Maybe there are ways to say it without invoking poetry--B.B. King's guitar sounds like what it is, T-Bone Walker and Lemon Jefferson extruded through the patient tutelage of Robert Lockwood Jr. for good measure. Listen close, you hear Lonnie Johnson, too, and Django Reinhardt. Of course, back at the beginning there is Bukka White, the cousin who bought him his first guitar, a cheap Stella acoustic.

That might mean something to you if you think in a certain kind of way, if you know the sounds associated with the names mentioned. If you think that way you'll know what it means to say the difference between B.B. King and Muddy Waters is the same as the difference between Charlie Christian and Charley Patton, or maybe between Elvis Presley and Elvis Costello.

But if you know enough to follow the line of begats, then you know what B.B. King sounds like; and if you don't know what B.B. King sounds like, no words will suffice. Trying to define the blues might be as hard as defining jazz. Or maybe any other kind of music. If you haven't listened, you don't know. You can't know. Maybe the obliqueness of poetry can crack open the door, but some things you have to feel for yourself.
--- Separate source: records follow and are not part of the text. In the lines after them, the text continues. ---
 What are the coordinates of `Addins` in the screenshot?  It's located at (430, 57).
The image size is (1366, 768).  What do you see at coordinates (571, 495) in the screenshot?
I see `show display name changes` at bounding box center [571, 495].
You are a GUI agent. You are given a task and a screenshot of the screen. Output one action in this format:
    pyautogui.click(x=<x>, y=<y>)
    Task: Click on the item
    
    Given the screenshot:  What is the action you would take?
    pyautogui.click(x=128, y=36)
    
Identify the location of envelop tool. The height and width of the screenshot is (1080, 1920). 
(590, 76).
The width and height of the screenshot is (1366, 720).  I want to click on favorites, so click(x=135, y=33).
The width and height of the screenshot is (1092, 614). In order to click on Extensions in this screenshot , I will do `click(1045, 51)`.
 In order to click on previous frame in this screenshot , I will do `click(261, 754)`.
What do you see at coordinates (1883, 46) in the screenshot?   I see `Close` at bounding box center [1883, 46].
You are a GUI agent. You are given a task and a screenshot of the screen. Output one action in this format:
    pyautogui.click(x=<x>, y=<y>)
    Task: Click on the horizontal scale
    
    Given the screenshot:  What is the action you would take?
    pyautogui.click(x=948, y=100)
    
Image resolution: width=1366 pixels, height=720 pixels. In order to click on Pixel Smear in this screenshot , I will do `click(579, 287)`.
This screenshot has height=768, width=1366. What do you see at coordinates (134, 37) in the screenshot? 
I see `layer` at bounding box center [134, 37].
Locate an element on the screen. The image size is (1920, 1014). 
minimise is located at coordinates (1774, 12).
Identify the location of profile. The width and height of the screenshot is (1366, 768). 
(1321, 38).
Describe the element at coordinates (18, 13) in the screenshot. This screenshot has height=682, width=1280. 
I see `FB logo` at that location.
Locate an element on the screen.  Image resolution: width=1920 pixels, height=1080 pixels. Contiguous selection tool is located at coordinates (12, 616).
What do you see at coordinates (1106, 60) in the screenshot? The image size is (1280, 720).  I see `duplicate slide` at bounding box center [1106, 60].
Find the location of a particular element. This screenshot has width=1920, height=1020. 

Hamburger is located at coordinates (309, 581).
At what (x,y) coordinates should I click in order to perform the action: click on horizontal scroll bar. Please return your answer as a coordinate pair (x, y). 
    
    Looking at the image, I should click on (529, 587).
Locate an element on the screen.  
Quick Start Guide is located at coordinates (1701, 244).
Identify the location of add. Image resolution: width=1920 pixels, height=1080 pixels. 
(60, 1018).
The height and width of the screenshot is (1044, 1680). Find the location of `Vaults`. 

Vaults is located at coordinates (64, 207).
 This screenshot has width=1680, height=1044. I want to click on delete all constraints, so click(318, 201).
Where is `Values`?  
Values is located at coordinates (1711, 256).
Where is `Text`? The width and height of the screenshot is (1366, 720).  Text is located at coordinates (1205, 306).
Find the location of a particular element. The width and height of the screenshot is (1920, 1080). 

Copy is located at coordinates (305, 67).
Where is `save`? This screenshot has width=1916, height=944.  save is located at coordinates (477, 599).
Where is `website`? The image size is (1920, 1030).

B.B. King was the most famous bluesman of them all. As such, he never got credit from aficionados who like to think they know something about the art. After all, Mr. B.B. was a showman, the draw, the only real superstar that blues ever had. So sometimes you heard snark and snipe about him. There were those who'd mention that folks could hear his records on the radio on the North Side of Chicago . . . but never on the South Side.

And you'd hear that B.B. got his feelings hurt back in the 1960s, when the college kids were discovering all those singers from Mississippi, but he wasn't getting invited to the festivals. Because, some would say, B.B. King was a big star, so maybe there was something of the sellout in his act. That's the assumption some made. Or maybe it was just that the old school style of rural blues, the way they played it in the 1920s and the 1930s, seemed more exotic, more authentic--to Ivy Leaguers and professors.

Not that B.B. wasn't great, but you know, he wasn't country blues.

He was popular. He was the King to all those people who listened to the radio.

Up until a few months ago, he toured incessantly, probably too much. He said he loved it; others suggested he was being exploited by those who stood to profit from his shows. But he's plenty of time to rest now. His appreciation will come.